在 HDInsight 中通过 Apache Hive 和 Apache Pig 使用 Python 用户定义函数 (UDF)

2023-10-02

了解如何在 Azure HDInsight 上的 Apache Hadoop 中通过 Apache Hive 和 Apache Pig 使用 Python 用户定义函数 (UDF)。

HDInsight 上的 Python

Python2.7 默认安装在 HDInsight 3.0 和更高版本上。可以结合此 Python 版本使用 Apache Hive 进行流式处理。流式处理使用 STDOUT 和 STDIN 在 Hive 与 UDF 之间传递数据。

HDInsight 还包含 Jython，后者是用 Java 编写的 Python 实现。 Jython 直接在 Java 虚拟机上运行，不使用流式处理。将 Python 与 Pig 配合使用时，我们建议将 Jython 用作 Python 解释器。

先决条件

HDInsight 上的 Hadoop 群集。请参阅 Linux 上的 HDInsight 入门。
SSH 客户端。有关详细信息，请参阅使用 SSH 连接到 HDInsight (Apache Hadoop)。
群集主存储的 URI 方案。对于 Azure 存储，这将是 wasb://，对于 Azure Data Lake Storage Gen2，这将是 abfs://，对于 Azure Data Lake Storage Gen1，这将是 adl://。如果为 Azure 存储启用安全传输，则 URI 将为 wasbs://。另请参阅安全传输。
对存储配置所做的可能更改。 如果使用 BlobStorage 类型的存储帐户，请参阅存储配置。
可选。如果计划使用 PowerShell，则需要安装 AZ 模块。

注意

本文中使用的存储帐户是启用了安全传输的 Azure 存储，因此，本文通篇使用 wasbs。

存储配置

如果使用 Storage (general purpose v1) 或 StorageV2 (general purpose v2) 类型的存储帐户，则不需要执行任何操作。本文中的过程至少向 /tezstaging 生成输出。默认的 Hadoop 配置在 core-site.xml 中的 fs.azure.page.blob.dir 配置变量内包含服务 HDFS 的 /tezstaging。此配置会导致将页 Blob 输出到目录，而 BlobStorage 类型的存储帐户不支持页 Blob。若要在本文中使用 BlobStorage，请删除 fs.azure.page.blob.dir 配置变量中的 /tezstaging。可以通过 Ambari UI 访问配置。
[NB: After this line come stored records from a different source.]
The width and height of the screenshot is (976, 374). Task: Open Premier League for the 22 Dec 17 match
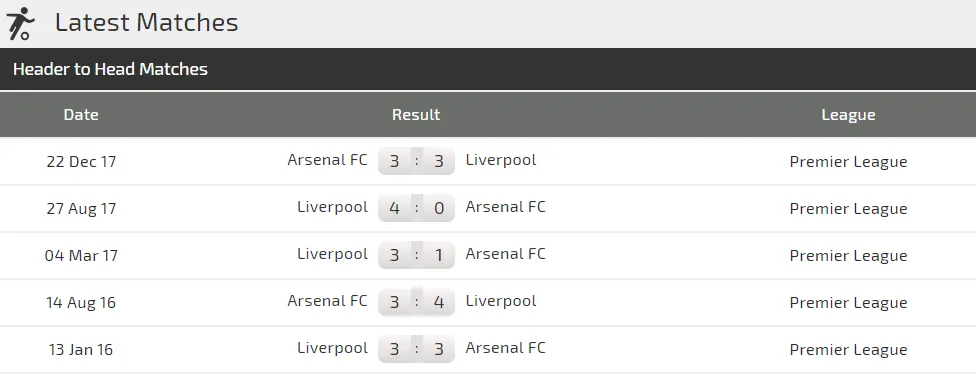click(x=848, y=162)
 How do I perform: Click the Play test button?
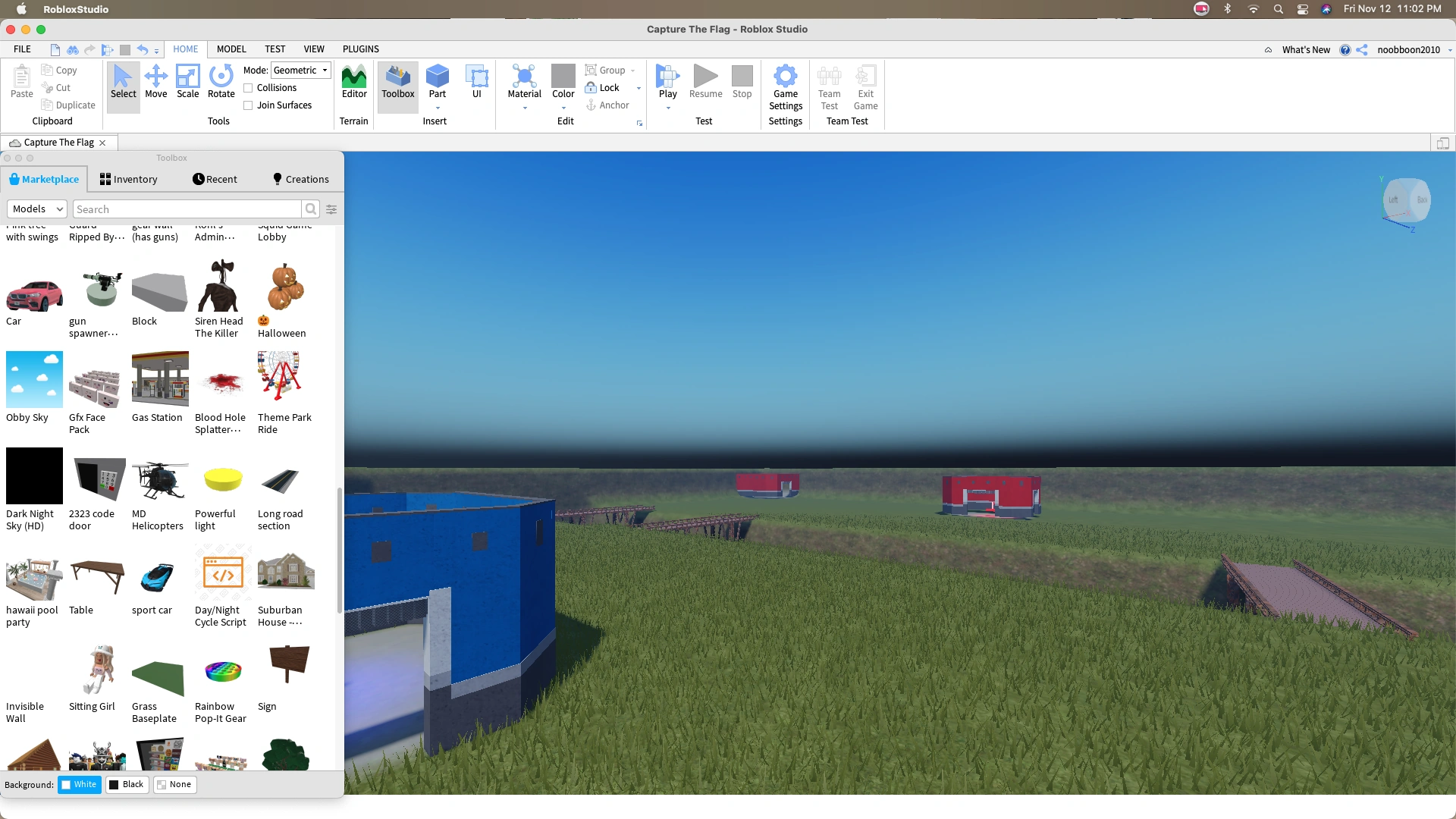[x=667, y=82]
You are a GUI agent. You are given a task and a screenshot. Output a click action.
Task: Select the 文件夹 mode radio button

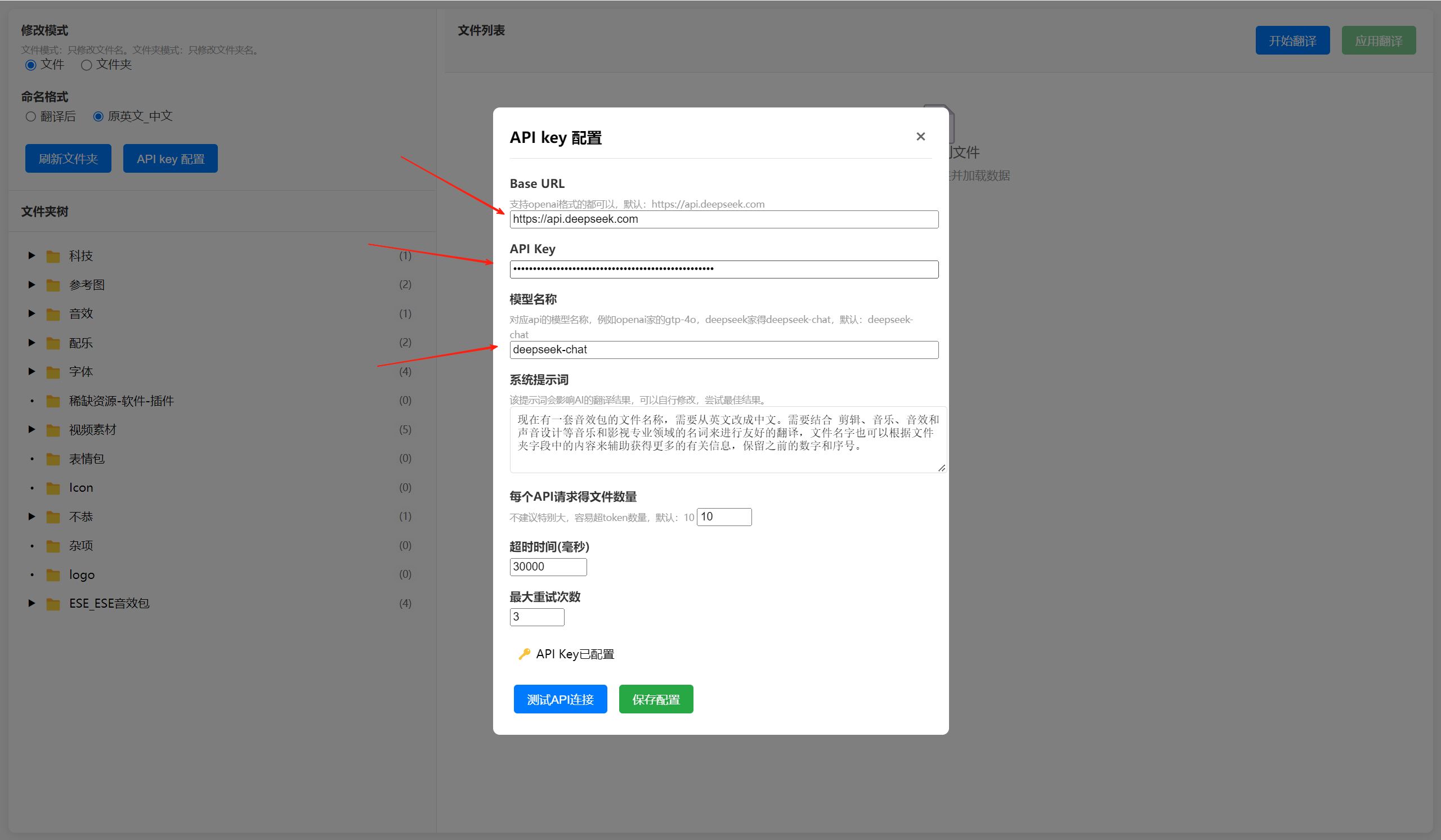click(x=86, y=65)
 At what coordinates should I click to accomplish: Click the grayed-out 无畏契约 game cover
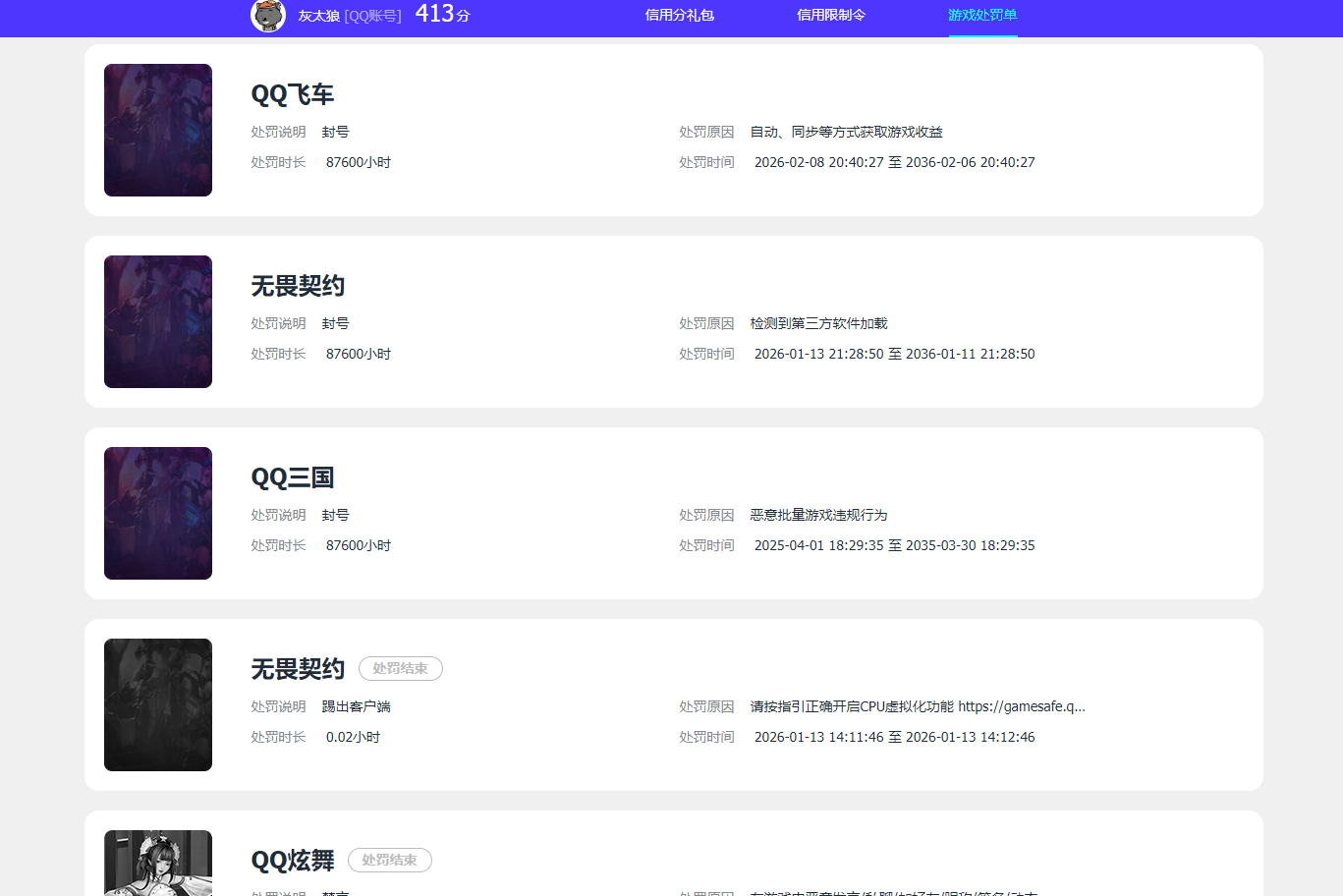pos(157,704)
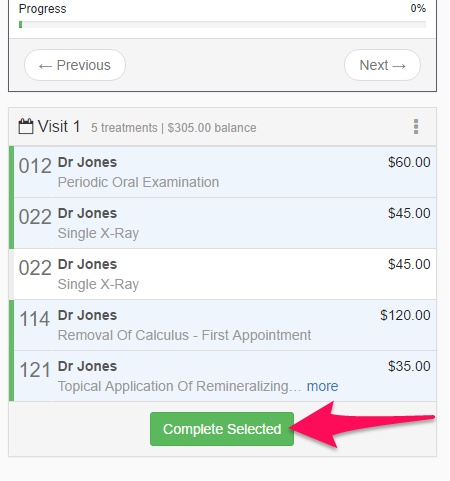Advance with the Next button
The width and height of the screenshot is (450, 481).
pos(382,65)
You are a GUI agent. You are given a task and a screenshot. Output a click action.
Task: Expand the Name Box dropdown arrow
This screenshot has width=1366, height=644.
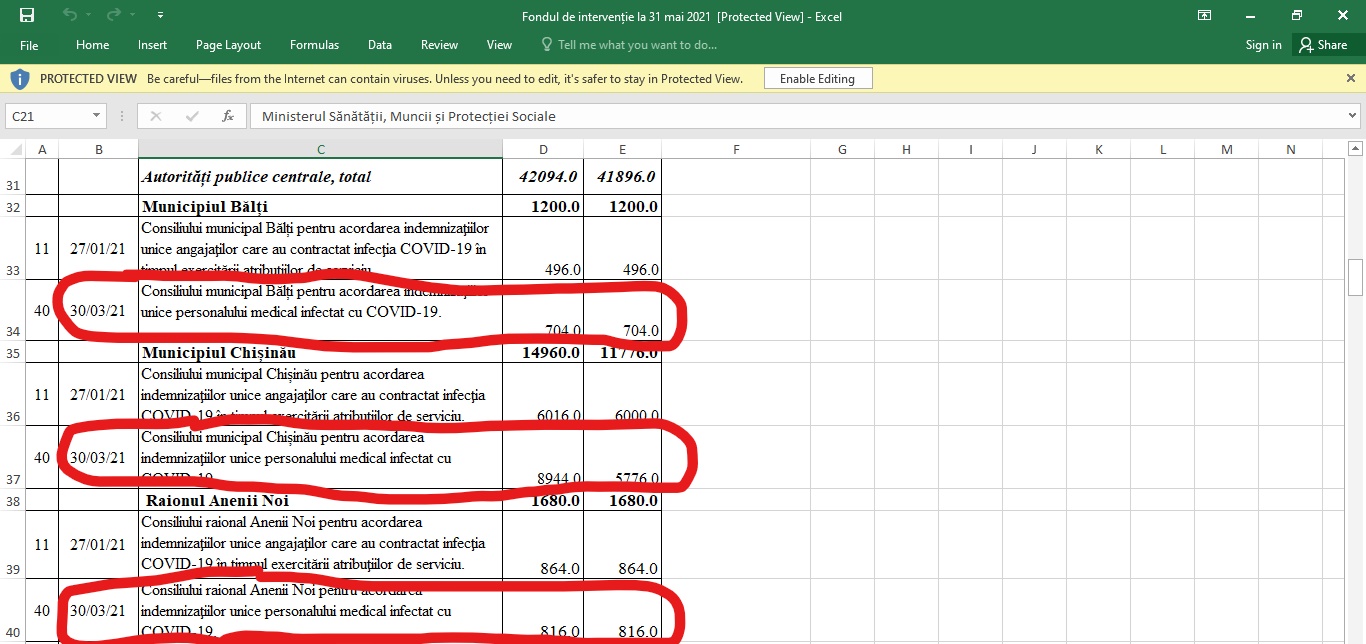96,116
否则，会收到错误消息：Page blob is not supported for this account type.

警告

本文档中的步骤基于以下假设：

在本地开发环境中创建 Python 脚本。
使用 scp 命令或使用提供的 PowerShell 脚本将脚本上传到 HDInsight。

Apache Hive UDF

可通过 HiveQL TRANSFORM 语句将 Python 用作 Hive 中的 UDF。例如，以下 HiveQL 调用群集的默认 Azure 存储帐户中存储的 hiveudf.py 文件。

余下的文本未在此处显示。